Stored data:
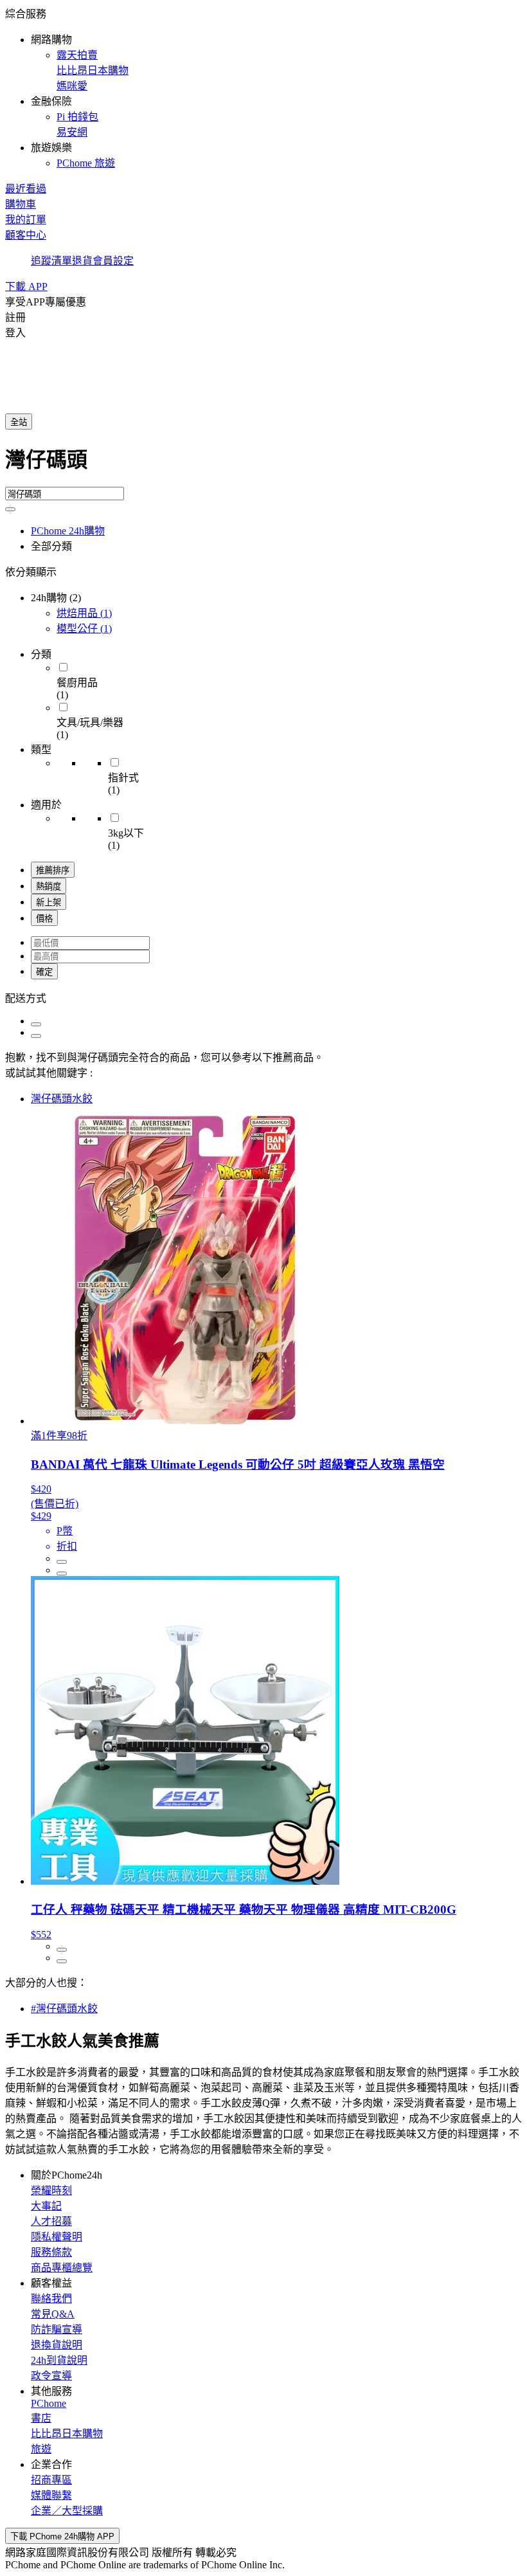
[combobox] (263, 465)
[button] (263, 87)
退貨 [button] (82, 260)
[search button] (10, 509)
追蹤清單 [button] (51, 260)
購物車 (20, 204)
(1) (84, 613)
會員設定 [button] (113, 260)
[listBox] (263, 997)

**TASK PROMPT:** With the pictures removed, return the data above word for word.

**EXERCISE SOLUTION:**
[combobox] (263, 465)
[button] (263, 87)
退貨 [button] (82, 260)
[search button] (10, 509)
追蹤清單 [button] (51, 260)
購物車 (20, 204)
(1) (84, 613)
會員設定 [button] (113, 260)
[listBox] (263, 997)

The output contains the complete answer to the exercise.